Emergency physician Dr. Pat Croskerry tells the story of the day he misdiagnosed a patient who was experiencing unstable angina – chest pain caused by coronary artery disease, and often a warning sign of oncoming heart attack. But this is what he’d said before sending that patient home:
“I’m not at all worried about your chest pain. You probably overexerted yourself and strained a muscle. My suspicion that this is coming from your heart is about zero.”

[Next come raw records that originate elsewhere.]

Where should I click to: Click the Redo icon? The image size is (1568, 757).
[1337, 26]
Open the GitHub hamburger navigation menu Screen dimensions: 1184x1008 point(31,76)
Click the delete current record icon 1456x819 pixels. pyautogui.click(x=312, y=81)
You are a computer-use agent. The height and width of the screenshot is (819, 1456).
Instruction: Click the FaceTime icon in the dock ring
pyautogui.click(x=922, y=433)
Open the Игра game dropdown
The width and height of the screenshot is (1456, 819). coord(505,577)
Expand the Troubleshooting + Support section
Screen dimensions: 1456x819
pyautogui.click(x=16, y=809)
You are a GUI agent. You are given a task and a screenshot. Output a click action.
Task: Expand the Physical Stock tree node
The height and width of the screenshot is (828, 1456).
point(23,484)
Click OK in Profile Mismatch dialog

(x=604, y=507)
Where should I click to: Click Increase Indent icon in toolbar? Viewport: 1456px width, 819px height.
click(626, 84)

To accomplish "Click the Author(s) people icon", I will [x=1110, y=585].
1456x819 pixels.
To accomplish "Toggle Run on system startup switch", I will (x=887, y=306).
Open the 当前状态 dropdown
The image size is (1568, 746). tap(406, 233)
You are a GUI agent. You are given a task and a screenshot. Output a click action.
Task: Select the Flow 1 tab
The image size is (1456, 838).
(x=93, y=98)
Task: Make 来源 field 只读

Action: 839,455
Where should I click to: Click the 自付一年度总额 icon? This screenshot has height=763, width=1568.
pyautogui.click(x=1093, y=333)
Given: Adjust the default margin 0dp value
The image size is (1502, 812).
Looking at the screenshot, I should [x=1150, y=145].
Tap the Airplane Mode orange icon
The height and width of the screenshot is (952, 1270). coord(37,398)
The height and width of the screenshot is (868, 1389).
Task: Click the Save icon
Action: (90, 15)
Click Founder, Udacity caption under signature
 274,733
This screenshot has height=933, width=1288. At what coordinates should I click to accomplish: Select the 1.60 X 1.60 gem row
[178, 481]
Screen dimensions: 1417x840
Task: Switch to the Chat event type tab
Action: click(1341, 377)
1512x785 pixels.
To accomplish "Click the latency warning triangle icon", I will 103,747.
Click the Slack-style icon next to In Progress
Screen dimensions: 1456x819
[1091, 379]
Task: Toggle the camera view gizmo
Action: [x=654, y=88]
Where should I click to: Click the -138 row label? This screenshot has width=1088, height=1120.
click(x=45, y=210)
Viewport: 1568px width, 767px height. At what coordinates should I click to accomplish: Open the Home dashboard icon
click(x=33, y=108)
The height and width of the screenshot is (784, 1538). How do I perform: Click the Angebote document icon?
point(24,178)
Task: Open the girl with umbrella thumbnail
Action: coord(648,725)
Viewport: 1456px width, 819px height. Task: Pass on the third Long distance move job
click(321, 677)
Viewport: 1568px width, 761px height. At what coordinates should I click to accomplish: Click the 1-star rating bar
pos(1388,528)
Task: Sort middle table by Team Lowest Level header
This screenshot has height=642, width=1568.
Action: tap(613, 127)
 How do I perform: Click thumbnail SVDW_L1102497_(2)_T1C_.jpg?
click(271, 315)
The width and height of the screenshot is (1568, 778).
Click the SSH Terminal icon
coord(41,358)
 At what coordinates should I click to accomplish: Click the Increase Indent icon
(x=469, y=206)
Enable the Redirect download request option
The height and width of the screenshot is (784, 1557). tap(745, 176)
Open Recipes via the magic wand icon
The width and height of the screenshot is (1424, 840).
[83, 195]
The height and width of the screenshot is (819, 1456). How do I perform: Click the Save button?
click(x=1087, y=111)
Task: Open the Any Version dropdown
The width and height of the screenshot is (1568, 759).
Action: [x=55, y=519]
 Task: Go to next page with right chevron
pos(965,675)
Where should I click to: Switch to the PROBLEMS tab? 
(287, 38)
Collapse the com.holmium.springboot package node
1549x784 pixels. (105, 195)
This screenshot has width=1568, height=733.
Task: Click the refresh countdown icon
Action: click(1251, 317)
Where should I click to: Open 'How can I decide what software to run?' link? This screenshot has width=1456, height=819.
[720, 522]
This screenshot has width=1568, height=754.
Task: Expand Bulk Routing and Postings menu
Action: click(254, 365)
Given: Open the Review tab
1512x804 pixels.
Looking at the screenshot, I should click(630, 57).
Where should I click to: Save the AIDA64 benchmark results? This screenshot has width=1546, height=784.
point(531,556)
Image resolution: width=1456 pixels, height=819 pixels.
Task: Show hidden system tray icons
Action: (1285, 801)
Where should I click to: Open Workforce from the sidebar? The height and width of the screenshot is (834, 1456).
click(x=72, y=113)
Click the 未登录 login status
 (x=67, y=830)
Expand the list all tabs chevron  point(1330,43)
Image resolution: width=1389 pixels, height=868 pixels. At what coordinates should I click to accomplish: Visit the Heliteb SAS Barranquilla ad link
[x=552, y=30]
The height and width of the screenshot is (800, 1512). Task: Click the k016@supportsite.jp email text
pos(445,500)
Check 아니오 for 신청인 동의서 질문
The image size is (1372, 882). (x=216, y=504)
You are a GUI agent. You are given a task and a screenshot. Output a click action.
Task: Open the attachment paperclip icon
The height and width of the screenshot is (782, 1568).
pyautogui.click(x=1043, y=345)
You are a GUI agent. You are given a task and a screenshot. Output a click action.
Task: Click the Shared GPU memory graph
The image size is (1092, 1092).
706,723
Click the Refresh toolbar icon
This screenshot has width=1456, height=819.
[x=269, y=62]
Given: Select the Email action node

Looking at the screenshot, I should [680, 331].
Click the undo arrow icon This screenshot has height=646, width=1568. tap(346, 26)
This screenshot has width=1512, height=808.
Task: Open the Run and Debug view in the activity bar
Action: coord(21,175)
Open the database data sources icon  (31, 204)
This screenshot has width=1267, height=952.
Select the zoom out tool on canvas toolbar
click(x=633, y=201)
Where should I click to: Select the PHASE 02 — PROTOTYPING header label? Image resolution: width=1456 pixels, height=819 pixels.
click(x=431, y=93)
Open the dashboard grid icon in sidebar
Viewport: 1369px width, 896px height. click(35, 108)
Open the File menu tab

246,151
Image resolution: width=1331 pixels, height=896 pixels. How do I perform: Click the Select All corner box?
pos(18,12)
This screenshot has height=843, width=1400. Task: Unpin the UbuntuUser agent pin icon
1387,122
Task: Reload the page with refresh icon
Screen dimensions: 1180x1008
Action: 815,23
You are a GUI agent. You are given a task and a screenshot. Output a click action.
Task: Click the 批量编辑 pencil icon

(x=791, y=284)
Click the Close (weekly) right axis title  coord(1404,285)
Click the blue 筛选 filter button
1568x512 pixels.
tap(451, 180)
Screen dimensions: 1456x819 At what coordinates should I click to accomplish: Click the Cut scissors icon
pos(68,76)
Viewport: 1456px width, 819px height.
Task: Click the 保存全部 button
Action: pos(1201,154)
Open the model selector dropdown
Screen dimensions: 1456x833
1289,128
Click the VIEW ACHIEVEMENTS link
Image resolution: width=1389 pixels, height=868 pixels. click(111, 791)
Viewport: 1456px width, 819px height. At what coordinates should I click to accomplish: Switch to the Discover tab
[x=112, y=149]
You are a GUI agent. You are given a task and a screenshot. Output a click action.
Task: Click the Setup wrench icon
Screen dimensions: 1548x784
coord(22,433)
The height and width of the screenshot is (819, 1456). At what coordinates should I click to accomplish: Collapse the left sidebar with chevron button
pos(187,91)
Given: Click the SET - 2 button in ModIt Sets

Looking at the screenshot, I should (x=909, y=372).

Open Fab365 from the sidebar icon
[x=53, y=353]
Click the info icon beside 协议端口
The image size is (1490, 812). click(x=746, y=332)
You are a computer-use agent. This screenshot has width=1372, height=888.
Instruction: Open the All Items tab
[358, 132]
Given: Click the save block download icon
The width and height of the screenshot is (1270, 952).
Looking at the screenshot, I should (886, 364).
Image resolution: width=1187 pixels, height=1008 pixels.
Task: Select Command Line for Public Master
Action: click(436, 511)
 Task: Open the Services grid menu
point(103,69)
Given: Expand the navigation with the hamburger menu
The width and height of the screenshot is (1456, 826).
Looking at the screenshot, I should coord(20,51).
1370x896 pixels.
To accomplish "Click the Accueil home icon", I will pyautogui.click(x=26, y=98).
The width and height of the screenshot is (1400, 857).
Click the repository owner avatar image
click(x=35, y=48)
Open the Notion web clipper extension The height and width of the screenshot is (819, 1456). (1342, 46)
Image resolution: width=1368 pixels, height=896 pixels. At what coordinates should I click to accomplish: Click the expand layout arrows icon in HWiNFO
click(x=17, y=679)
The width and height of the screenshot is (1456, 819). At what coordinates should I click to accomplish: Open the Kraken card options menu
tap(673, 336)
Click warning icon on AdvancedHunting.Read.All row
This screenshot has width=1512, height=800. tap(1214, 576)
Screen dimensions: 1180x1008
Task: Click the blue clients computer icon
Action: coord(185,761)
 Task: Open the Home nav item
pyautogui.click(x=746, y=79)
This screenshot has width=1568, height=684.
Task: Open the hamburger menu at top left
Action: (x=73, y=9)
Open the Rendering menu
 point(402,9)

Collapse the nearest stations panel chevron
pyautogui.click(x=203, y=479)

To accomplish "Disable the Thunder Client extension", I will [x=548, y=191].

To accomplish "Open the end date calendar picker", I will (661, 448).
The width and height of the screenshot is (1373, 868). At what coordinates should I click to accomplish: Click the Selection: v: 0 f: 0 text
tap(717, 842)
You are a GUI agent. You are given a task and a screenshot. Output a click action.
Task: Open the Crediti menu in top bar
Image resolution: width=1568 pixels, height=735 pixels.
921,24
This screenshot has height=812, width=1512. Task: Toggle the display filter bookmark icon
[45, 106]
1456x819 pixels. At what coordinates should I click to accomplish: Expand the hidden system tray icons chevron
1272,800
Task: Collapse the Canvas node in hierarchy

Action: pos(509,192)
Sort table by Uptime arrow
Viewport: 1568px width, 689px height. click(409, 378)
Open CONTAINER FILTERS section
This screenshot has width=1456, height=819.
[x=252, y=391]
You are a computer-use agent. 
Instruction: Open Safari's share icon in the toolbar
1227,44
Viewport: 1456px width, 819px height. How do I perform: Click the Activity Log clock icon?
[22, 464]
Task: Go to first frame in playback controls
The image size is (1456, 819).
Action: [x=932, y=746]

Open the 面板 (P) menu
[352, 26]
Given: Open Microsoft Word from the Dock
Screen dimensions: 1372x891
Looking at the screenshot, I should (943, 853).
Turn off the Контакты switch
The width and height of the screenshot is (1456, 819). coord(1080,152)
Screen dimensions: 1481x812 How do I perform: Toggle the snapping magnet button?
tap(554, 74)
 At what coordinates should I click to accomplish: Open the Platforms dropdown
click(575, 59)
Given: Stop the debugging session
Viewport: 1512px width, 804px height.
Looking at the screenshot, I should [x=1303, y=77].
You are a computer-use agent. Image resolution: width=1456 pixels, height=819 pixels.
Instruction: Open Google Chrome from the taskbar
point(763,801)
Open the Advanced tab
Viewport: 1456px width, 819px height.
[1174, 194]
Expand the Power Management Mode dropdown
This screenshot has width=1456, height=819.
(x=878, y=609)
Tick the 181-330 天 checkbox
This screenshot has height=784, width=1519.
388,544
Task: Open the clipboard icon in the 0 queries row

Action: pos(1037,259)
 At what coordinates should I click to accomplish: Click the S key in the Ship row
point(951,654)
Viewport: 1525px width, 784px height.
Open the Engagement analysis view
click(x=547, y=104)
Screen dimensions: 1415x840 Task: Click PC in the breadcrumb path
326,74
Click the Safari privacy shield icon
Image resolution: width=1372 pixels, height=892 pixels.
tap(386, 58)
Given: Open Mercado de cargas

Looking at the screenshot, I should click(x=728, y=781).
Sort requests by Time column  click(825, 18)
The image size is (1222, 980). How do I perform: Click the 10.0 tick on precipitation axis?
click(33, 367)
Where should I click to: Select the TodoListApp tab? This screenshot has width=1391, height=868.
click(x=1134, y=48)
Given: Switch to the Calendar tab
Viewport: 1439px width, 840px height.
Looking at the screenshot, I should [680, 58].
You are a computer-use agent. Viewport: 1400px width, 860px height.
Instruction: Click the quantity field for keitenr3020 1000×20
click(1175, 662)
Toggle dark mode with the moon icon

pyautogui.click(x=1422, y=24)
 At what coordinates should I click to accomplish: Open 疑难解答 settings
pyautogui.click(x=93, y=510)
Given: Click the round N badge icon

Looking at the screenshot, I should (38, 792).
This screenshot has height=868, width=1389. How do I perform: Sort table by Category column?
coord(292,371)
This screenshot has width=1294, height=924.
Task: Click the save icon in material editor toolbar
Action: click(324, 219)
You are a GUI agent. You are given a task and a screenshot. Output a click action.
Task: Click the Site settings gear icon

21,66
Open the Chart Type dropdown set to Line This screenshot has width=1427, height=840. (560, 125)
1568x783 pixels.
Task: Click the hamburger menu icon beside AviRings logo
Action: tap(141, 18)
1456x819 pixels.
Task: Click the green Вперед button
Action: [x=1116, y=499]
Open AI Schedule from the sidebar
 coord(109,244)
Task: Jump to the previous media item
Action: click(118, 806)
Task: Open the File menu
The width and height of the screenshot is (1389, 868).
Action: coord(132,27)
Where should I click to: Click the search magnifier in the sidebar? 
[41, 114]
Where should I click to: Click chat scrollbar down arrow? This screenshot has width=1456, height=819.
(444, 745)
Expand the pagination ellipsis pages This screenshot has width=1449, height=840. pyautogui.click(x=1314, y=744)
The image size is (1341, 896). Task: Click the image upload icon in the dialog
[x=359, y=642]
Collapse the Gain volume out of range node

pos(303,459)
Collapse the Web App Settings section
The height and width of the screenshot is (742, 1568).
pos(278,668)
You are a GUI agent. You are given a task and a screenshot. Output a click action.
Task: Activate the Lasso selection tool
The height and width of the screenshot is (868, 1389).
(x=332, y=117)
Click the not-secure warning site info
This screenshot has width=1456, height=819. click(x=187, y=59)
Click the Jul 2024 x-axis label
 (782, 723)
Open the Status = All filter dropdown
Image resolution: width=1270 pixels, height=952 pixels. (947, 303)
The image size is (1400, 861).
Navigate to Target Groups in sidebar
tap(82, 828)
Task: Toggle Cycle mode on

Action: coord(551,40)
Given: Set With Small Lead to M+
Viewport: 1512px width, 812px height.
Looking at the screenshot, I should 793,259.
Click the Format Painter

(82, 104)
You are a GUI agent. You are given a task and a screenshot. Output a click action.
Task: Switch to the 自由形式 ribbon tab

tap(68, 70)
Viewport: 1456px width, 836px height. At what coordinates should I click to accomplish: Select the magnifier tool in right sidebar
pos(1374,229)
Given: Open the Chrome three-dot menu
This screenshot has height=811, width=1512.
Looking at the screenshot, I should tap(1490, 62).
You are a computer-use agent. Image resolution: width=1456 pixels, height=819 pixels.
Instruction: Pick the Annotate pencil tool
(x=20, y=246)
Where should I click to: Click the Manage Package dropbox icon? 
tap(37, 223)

One of my blog readers needlessly suffered debilitating cardiac symptoms for a number of years before she was finally correctly diagnosed (thanks to a second opinion) with coronary microvascular disease(MVD). During those years, she’d read everything she could get her hands on in a desperate effort to solve this mystery. But when she asked her own physician if MVD might be the culprit, he dismissed this diagnostic possibility, adding that he “didn’t believe” in coronary microvascular disease.
Didn’t believe in it?!
Please note, darling readers, that we’re not talking about the Tooth Fairy here.
We’re talking about a woman living with a cardiac condition that’s been well-studied (as in, peer-reviewed studies done by respected heart researchers and published in actual real-life medical journals).
Until being misdiagnosed with indigestion in mid-heart attack, I generally trusted that all people with the letters M.D. after their names knew what they were talking about when diagnosing serious medical problems. That was long before I tracked down a study(1) reported in the New England Journal of Medicine that women under the age of 55 who are experiencing a heart attack are seven times more likely to be misdiagnosed and sent home from the E.R. compared to their male counterparts presenting with identical symptoms.
The trouble with Dr. Jerome Groopman‘s book, How Doctors Think, is that the docs who really need it won’t read it. But patients will, thanks to word-of-mouth buzz since it was published in 2007.
As a patient who has experienced a life-threatening misdiagnosis while having a heart attack, my own favourite part of the book is Dr. Groopman’s review of physicians who take cognitive shortcuts during patient visits.
This means that doctors can jump to conclusions about diagnosis or treatment options, and then can’t budge even when contradictory evidence subsequently emerges. “Blame the 18 Second Rule!” advises Dr. Groopman, professor of medicine at Harvard.